続・サンタロガ・バリア  (第75回)
津田文夫


 ケンペの1957年コヴェントガーデン歌劇場版ライヴ『ニーベルングの指輪』をようやく聴き終わった。全体の印象は、客席のしわぶきがメチャクチャ入っている、だな。咳をしにきとんか、オマエらは!ってなくらい、のべつ幕なしに入る。まあ、この聴衆もまさか50年後に日本のリスナーを悩ませることになるとは思ってもいなかったろうな。演奏そのものはケンペらしいコントロールの行き届いたもので、このあとバイロイトで最高のブリュンヒルデ役となるビルギット・ニルソンの声も素晴らしい。
 BUMP OF CHICKEN のいわゆるB面集「 present from you 」は、埋もれさせておきゃいいものを、というファンの意見もチラホラしているシロモノ。B面集だと作詞作曲をほぼ一人で受け持つヴォーカル&ギターがいつも以上に前面に出てくるので、ワンマン・バンドっぽく聞こえてしまうのが、あまりおもしろくないのかな。初期の3曲あたりはバンドの勢いが感じられて今でもそれなりに新鮮。「銀河鉄道」は名曲ぶりが板に付いているが、それがバンドとしての面白さを殺している気もする。

 大森望&豊崎由美『文学賞メッタ斬り!-たいへんよくできました編』は、副題通りで攻めの姿勢が取りにくいせいかテンションが低い。そのせいもあって週刊現代の「ナナ氏の書評」で「面白くないのになぜ批判されないのか!」ってないわれ方をしていた。そのセリフをみて思い出したのが、大昔小松左京が噛みついたSF批判文のいいまわし。ナナ氏の方は、つまらないぞ、自分が権威(!)になってどうする、座談会の再録(?)はあまりにもお手軽だ、などと文句を言いつつその座談会が面白いと書いていて、笑わせる。
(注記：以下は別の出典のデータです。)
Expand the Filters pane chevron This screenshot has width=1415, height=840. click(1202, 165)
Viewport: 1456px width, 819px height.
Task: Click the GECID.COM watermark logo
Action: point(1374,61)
つぎは「出がらし編」だな。

 河出の奇想コレクション新刊のマーゴ・ラナガン『ブラック・ジュース』は、収録作はどれもそれなりに印象的だけれど、どちらかというとメインストリーム系なファンタジー短編集。表題が中身の各短編の持ち味をすくい取って付けられているかどうかは、判じがたい。「訳者あとがき」の収録作解説がとてもベタな感じで最初読んだときは、こんなのでいいのか?と思ったが、すぐに短編のタイトルから中身が思い出せなくなるような人間にとっては結構親切な解題であることがわかった。

 連発で発刊なった古沢訳書は、先に〈未来の文学〉叢書のプリースト『限りなき夏』から読み始めた。表題作及び「青ざめた逍遥」はきれいにピントがあった感じの訳で、あのころのプリーストに対する印象がそのままよみがえる。SFであることが当たり前な書き方をしていたころのプリーストは愛おしい。後半を占めるドリーム・アーキペラゴ・シリーズの諸作は作家の技量を見せるものになっていて、「奇跡の石塚」はその最たるものだろうが、これらのシリーズ作品から連想が向かうところはバラードのヴァーミリオン・サンズだ。

 〈プラチナ・ファンタジイ〉のジェフ・ライマン『エア』は、読み始めてびっくり。この話は読んだことがある。いつ読んだのかまったく思い出せないのだが、すくなくとも最初の100ページ分は再読気分だった。これって短編版がどっかで訳されていたんだっけ? それともペイパーバックを途中で放り投げたか。昔読んだ印象ではヒロインのイメージはもっと若いような感じだったが、ちゃんと読むと大きな息子がいる中年だったのね。メールでやりとりしたり、研究施設に入れられたりのエピソードはまったく覚えていないので、後半は初めて読む感じだった。そのせいもあってかクライマックスの話の運びはピンと来ず、前半の重みからするとやや走り気味に見える。結末はグロさと輝かしさという点で『黙示録3174年』を思わせる。

 積ん読になっていたパトリシア・A・マキリップ『オドの魔法学校』をようやく読む。ハリー・ポッター人気に乗じたような訳題は、地味な上に必ずしも内容と一致していないが、原題も「オドの魔法」でまったく人目を惹くようなものではない。だが作中の主要脇役である魔術興行師親子ティラミンとその娘ミストラルのショーを描いた美しくもやや散漫なイラストラーションは、この作品の愛らしさを十分に反映している。マキリップの美点はこの最近作でも効果的に現れていて、『影のオンブリア』のような駆け引きのサスペンスは遠ざけられているものの、ささやかなハイファンタジーの手品を堪能できる。波瀾万丈大長編ファンタジーが幅を利かせている当世にあって我が趣味に合う貴重品。